Anyone have any corrections on this? (Lighting requirements or a need for CO2...I'm going off what the folks at aquarium grarden told me.)


----------



## bazil (May 4, 2007)

Thanks for the advise, i have dennerle co2 system, dennerle plant gro tubes T5, and soft water ph 6.8, kh 3. I have no fish in yet only been set up 2 weeks, waiting for plants to establish. Hoping to keep otocinclus, pygmy corry, cherry shrimps, amano shrimps rams or apistogramma cacatuoides.My other plants for this aquascape include,Crypt wendtii green, brown, tropica, mi oya, undulata broadleaves, becketti, balansae, diversen. also Echinodorus red flame and ozelot green. Would be greatfull for any comments and advice.
Thanks.
bazil.


----------



## Bert H (Mar 2, 2004)

Your rcs and even some amanos will make a nice snack for your rams and apistos. You might want to rethink that.


----------



## hoppycalif (Apr 7, 2005)

You didn't say how big the tank is, but if you have good growing conditions for the HC, you will have excellent conditions for the Echinodorus to take over the whole tank in a few months. Fertilizing will be needed for all of the plants.


----------



## bazil (May 4, 2007)

The tank size is 36, 18, 22, inches. Advice please on what fish to keep with shrimps, something that will not destroy my foreground plants.


----------



## Robert Hudson (Feb 5, 2004)

> The third factor (kinda a 3rd-4th combo) is that I didn't have CO2 supplementation and was battling an algae outbreak at the same time I introduced the HC. Two days after planting, the tiny HC leaves were covered in hair algae and diatom algae.

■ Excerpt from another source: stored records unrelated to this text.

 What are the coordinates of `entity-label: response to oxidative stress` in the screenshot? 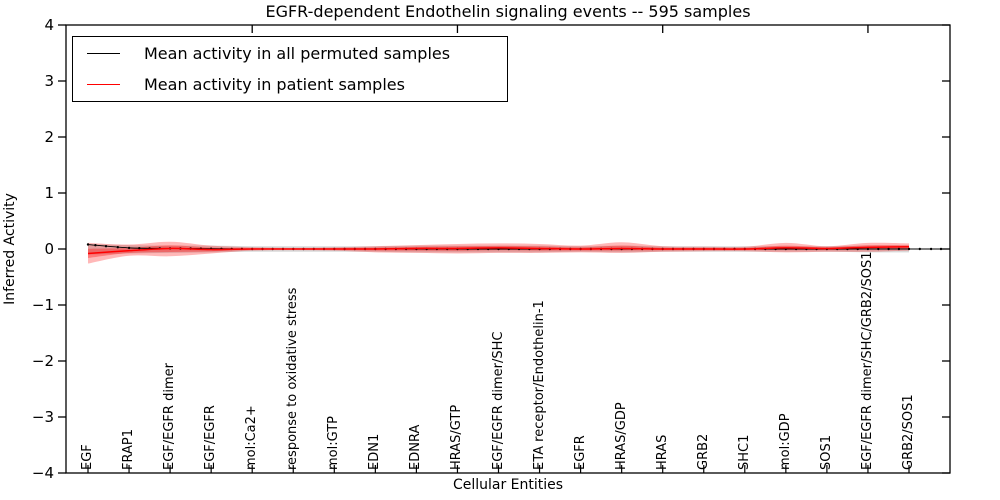 It's located at (293, 378). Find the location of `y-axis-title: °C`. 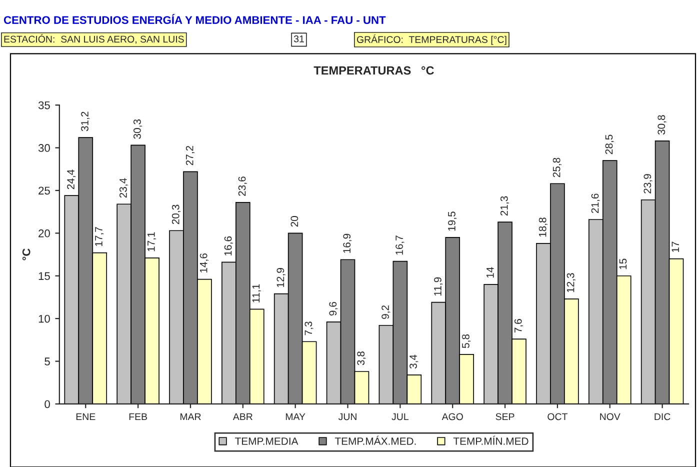

y-axis-title: °C is located at coordinates (26, 254).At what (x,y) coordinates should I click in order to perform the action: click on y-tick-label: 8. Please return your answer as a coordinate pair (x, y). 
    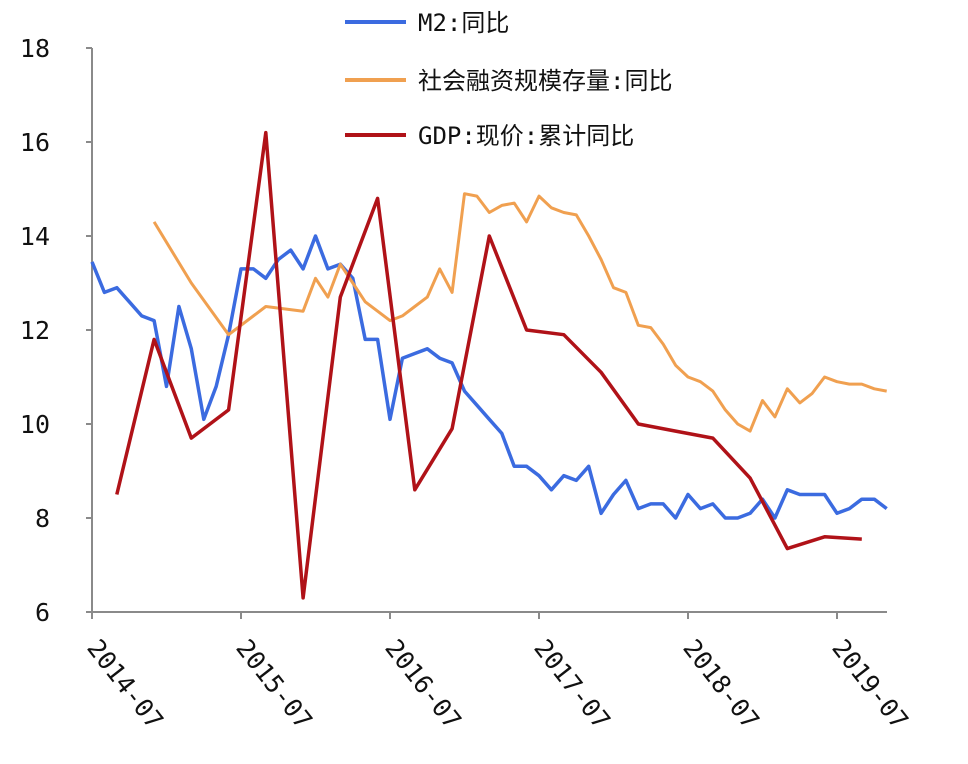
    Looking at the image, I should click on (42, 518).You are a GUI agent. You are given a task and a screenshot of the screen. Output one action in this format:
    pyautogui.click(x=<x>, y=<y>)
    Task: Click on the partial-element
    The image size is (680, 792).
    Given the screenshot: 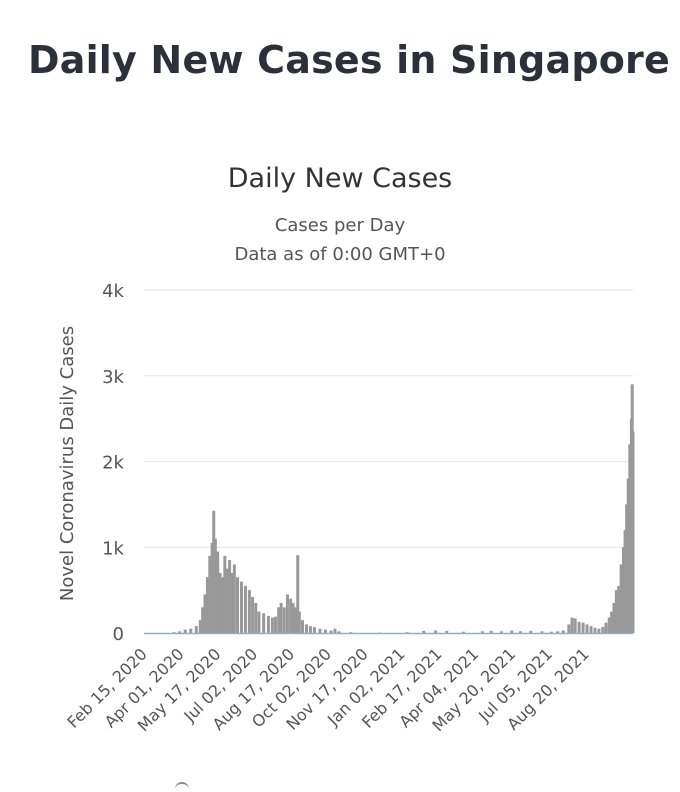 What is the action you would take?
    pyautogui.click(x=182, y=787)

That was the biggest problem. I don't think HC will grow well at all without C02, and covered in algae it doesn't have a chance.


----------



## jmontee (Feb 7, 2008)

I have to second Hoppy's statement. I really think you should rethink the plants. All those crypts and swords will need to be trimmed constantly to fit in your tank. Please make sure you know what you are getting into before getting the plants. 

Any of the tetras are great fish, rummy nose, neons(a little harder to keep), diamonds, cardinals, etc. Rainbow fish are also really nice, depending on the species these get quite big also so be careful.


----------